En Nueva York publica
El Principito
, pero está desanimado y las peleas con su mujer se suceden: «Consuelo, esta noche le escribiré una carta de amor, porque sucede que a pesar de tantas heridas (…) no puedo más con este amor que nunca encontró su camino, en usted existe alguien a quien yo amo y cuya alegría es fresca como la alfalfa de abril».
Sus proyectos de vuelo desde hacía años fracasaban: primero un accidente truncó su raid París-Saigón y ahora la aventura de unir Nueva York con la Patagonia había terminado con su avión destrozado en Centroamérica. Como aviador, a pesar de su audacia y habilidad, era distraído e impredecible. A la concentración, prefería la ensoñación del vuelo. Una liberación: huir de todo lo que, en tierra, le hacia mal. Hasta tenía una visión sombría para la posguerra. Pensaba que los Estados Unidos después impondría «una civilización de hormigas. El hormiguero futuro me espanta y odio su virtud de robot. Yo estaba hecho para ser jardinero». Charles De Gaulle lo odiaba y el escritor veía en ese general a un caudillo arbitrario que sólo ambicionaba el poder personal. El, sólo quería la salvación de Francia. La patria le dolía y él no sabía cómo ayudarla.
El Lightning P-38 americano era un avión complejo para Saint-Exupéry. Gracias a sus intrigas y a su prestigio logró que lo alistaran al escuadrón de reconocimiento fotográfico. El reglamento indicaba que podía ser volado por personas que no superasen los 32 años. El tenía 44. Apenas podía entrar en el cockpit estrecho y en uno de sus vuelos de práctica estrelló el avión en el aterrizaje. Le escribió una última carta a Consuelo:
«Si alguna vez no vuelvo, no me llores. 'Eso' pasa rápido. Las balas perforan el cuerpo como las abejas atraviesan el aire».
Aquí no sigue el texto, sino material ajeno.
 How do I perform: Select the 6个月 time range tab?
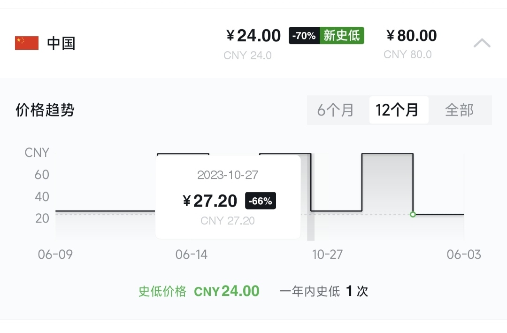336,110
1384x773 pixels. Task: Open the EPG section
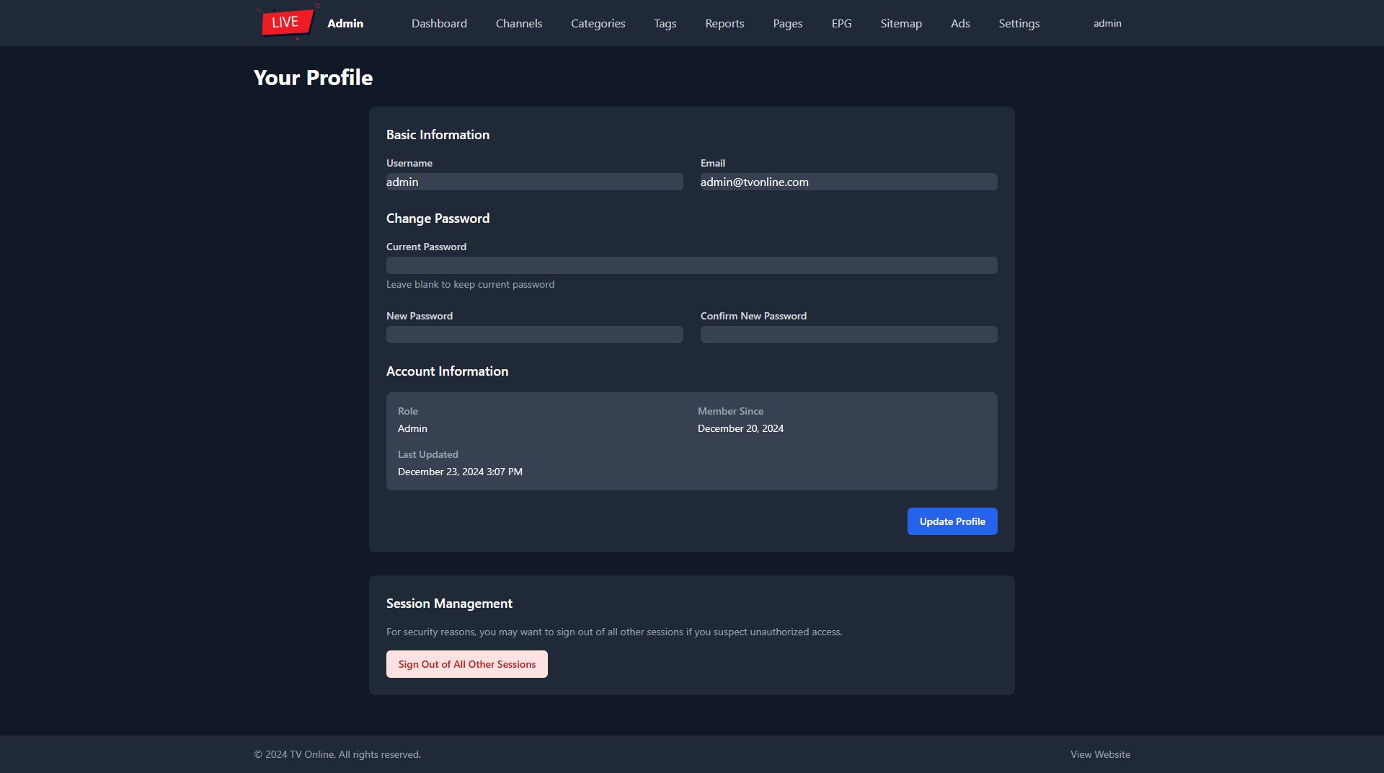tap(841, 24)
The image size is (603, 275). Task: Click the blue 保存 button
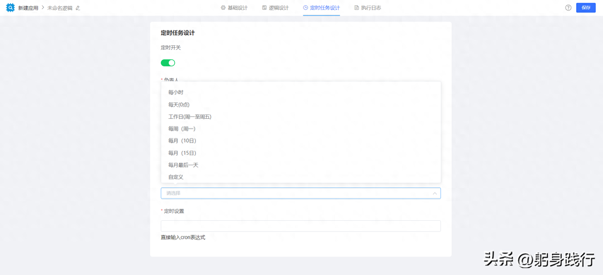[586, 8]
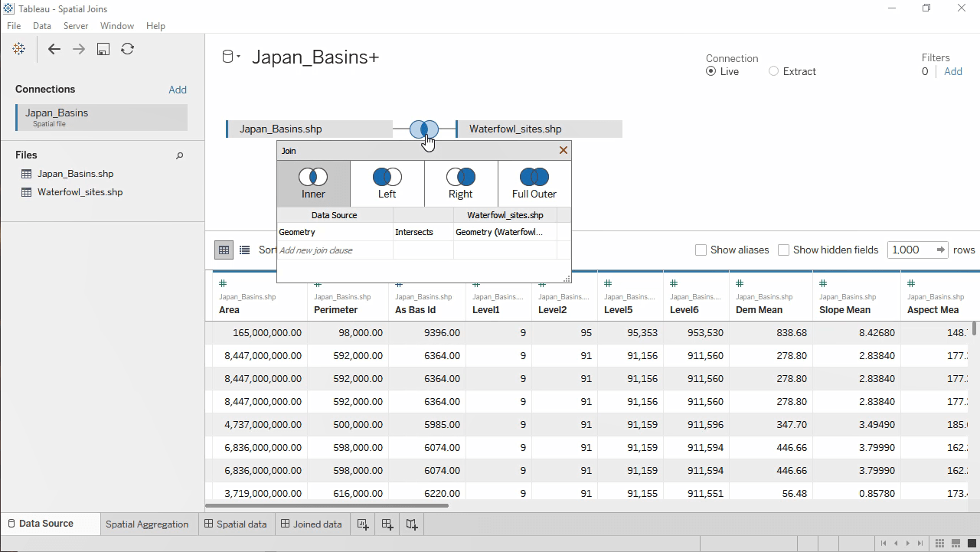Select the Left join type
The image size is (980, 552).
[x=387, y=184]
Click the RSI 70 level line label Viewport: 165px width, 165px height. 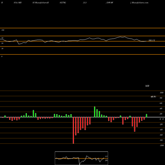pos(2,38)

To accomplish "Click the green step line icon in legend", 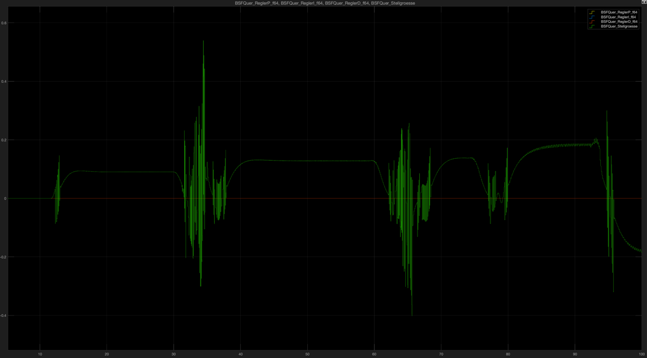I will [592, 26].
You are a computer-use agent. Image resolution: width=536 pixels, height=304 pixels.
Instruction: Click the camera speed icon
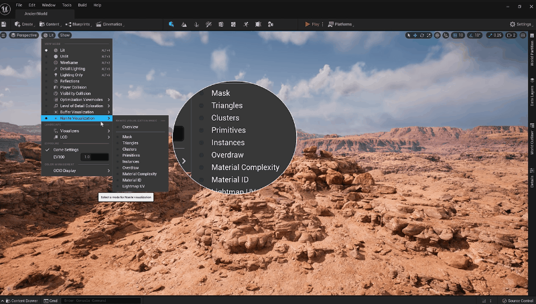pyautogui.click(x=509, y=35)
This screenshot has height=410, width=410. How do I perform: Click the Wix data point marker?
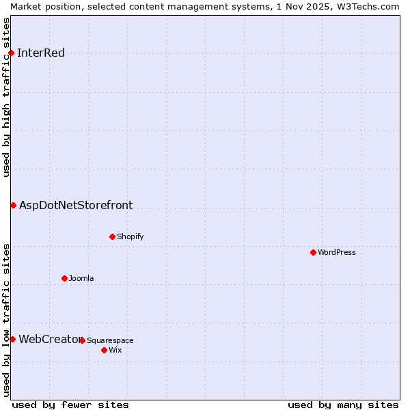[x=104, y=350]
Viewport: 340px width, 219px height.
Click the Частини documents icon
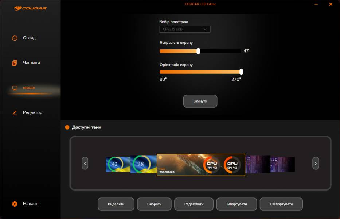[15, 63]
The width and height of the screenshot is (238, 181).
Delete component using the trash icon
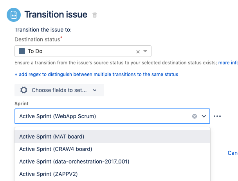pos(94,15)
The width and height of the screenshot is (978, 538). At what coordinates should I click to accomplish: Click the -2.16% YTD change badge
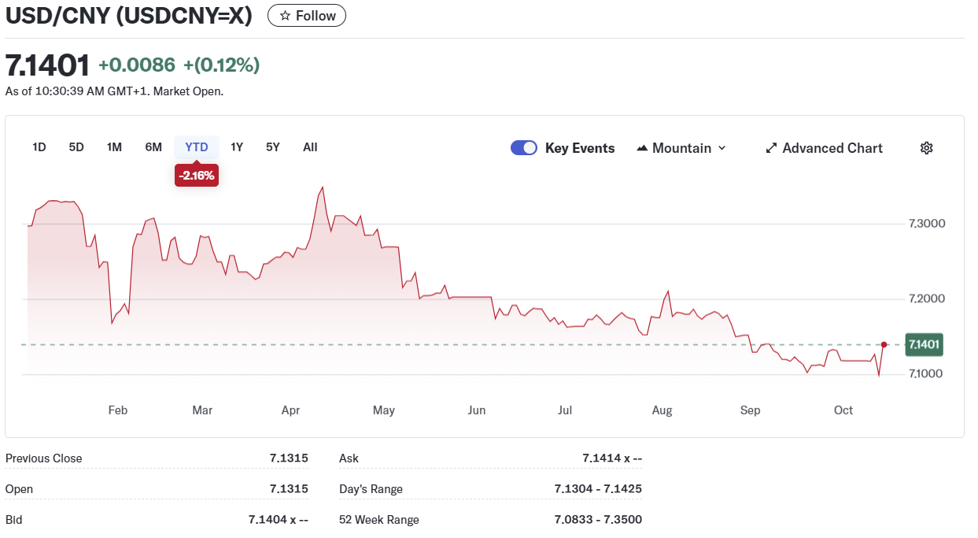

Su décima misión de guerra —ese sobrevuelo por el territorio de su infancia, cerca de Lyon— era la última que los jefes le habían concedido. Sus compañeros pilotos lo vieron flaco, fatigado, lleno de tristeza y desaliento. Un sobreviviente que sólo quería huir. Como Fabien, el protagonista de
Vuelo nocturno
hundido en la noche de la Patagonia, perdido en la tempestad, en un vuelo sin retorno; como el Principito en su evasión definitiva de la Tierra: «Parecerá que he muerto y no será verdad». Saint-Exupéry, simplemente, no volvió.
El enigma de su muerte persiste. ¿Cayó bajo la metralla de uno o dos aviones alemanes que lo interceptaron? ¿Se suicidó con su avión, adolorido por su infelicidad, su cuerpo cansado, por un mundo que ya sentía ajeno? ¿Perdió el conocimiento por falta de oxígeno y se estrelló en el mar? Un buzo marsellés asegura haber encontrado los restos de su avión a 100 metros de profundidad y un pescador dice que encontró su pulsera entre las redes. Su propia madre se resistió a creer en su muerte y durante años repitió que vivía recluido en un convento. Pero antes de morir ella pidió:
«Déjenlo reposar en paz, allí dónde esté».
De la Argentina se llevó todos los paraísos en el corazón. En Concordia quedan los fantasmas de un castillo en ruinas; en Buenos Aires, en una casona de la calle Tagle, murmuran los secretos que se contaron con Consuelo; en la península de Valdés, el contorno de la isla de los Pájaros, batido por el mar, que inspiró el dibujo de
El Principito
donde una boa se traga a un elefante; en la playa de Ostende, una habitación del Gran Hotel donde seguramente imaginó una de sus novelas; en General Pacheco, un galpón que hoy sirve para depósito; en Bahía Blanca, aquel cadete que le compraba los cigarrillos; en Río Gallegos, el hangar donde guardaba los aviones, un casco de cuero ajado por mil tormentas y sus antiparras de vuelo.